Accidini said that Batty told him his name, and an internet search revealed that the teenager had been considered missing for years. Batty then used Accidini’s Facebook account to contact his grandmother, Susan Caruana, who hasn’t seen him for over six years.

Batty, from Oldham in Greater Manchester, was on a vacation with his mother, Melanie, and his grandfather, David, to Spain in 2017 when the trio vanished. The two adults remain wanted in connection with Batty’s apparent abduction and have not yet been found.

After being found this week, Batty was taken to a police station where he is being cared for by the authorities.

At a news conference in the U.K. Friday morning, Greater Manchester Police Assistant Chief Constable Chris Sykes said Batty’s family are “massively relieved” that their lost boy has been found and that a “whole host of emotions are going through their mind at the moment as they come to terms with this good news.” Batty is expected to return to Britain “over the next couple of days,” Sykes added.

He also said that Batty had spoken with his grandmother on Thursday night and that she was “content” that the teenager she spoke to was really the same person she last knew as her 11-year-old grandchild, though officers would nevertheless have “further checks to do” when he returns home. “I am so happy,” Caruana told The Sun. “I have spoken to him and he is well.” She added that his rediscovery was “such a shock.”

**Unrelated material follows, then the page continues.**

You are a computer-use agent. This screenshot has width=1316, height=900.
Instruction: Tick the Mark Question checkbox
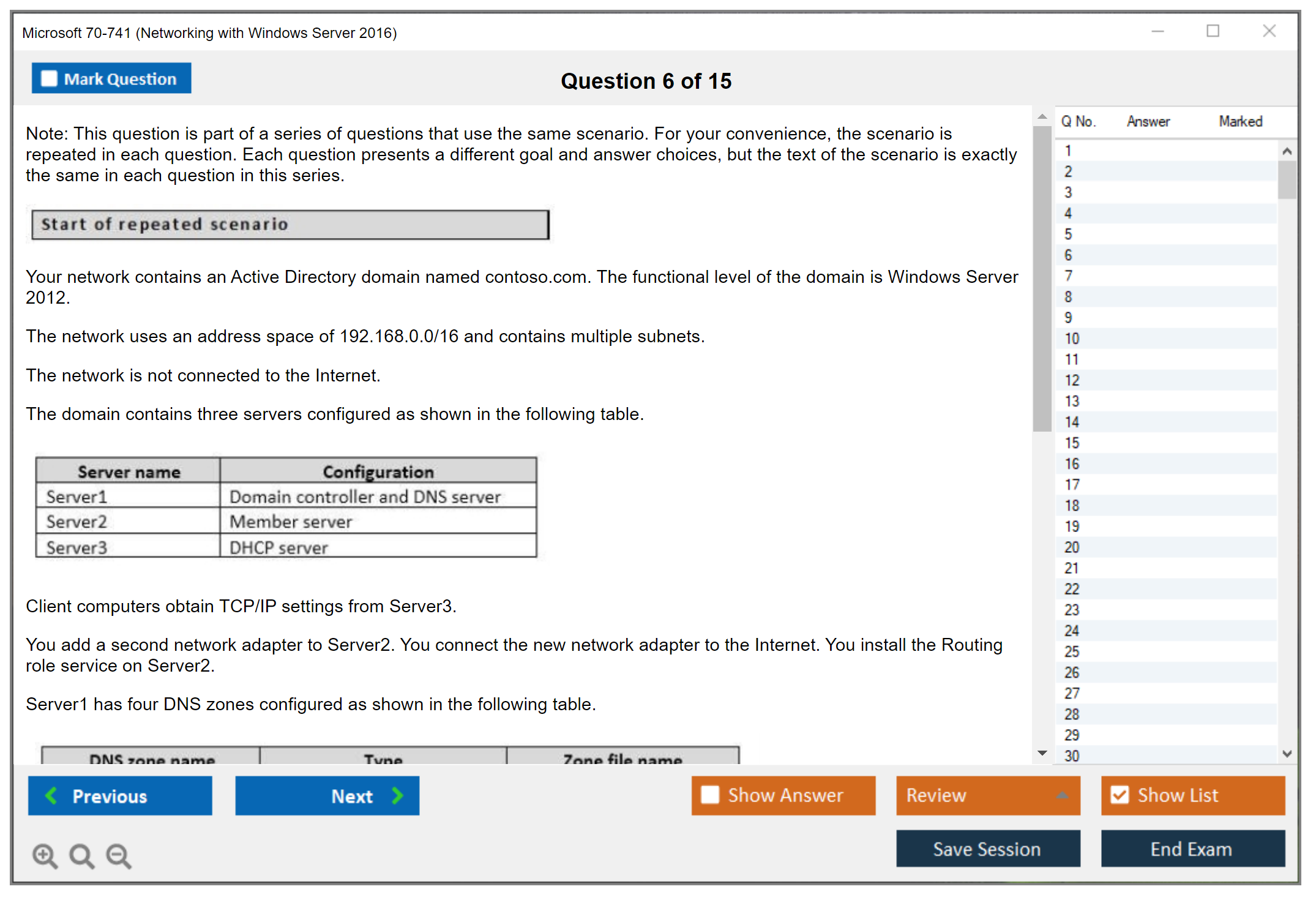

No details were given as to where Batty may have been living for the past six years. Media reports about the case suggest that the teenager may had been living in the remote Pyrenean valleys as part of some kind of traveling commune. The Toulouse prosecutor’s office told the BBC that Batty had refused to say where his mother is or where he’d been living.

The year after Batty disappeared, Caruana revealed that her daughter and ex-husband had once taken Batty to live in a spiritual commune in Morocco. She also speculated that they may have disappeared with the boy in 2017 over some kind of disapproval about the way she was raising him and had taken him to pursue an “alternative lifestyle” abroad.

The area in which Batty was found near the Pyrenees is known for attracting people seeking to live less conventional lifestyles. It is still unclear where Batty has been living, but it reportedly did not have schools or much contact with wider society, according to his family.

“Alex has been brainwashed by the religion [his grandfather] David was in,” Batty’s aunt, Maureen, told MailOnline. “Alex hasn’t had any education while out there, so we don’t know what he’ll be like when he comes home.” She went on to say that she’d been “told that Alex said that he had escaped and he didn’t want to lead that lifestyle.” I just want to know the truth about what’s gone on,” she said.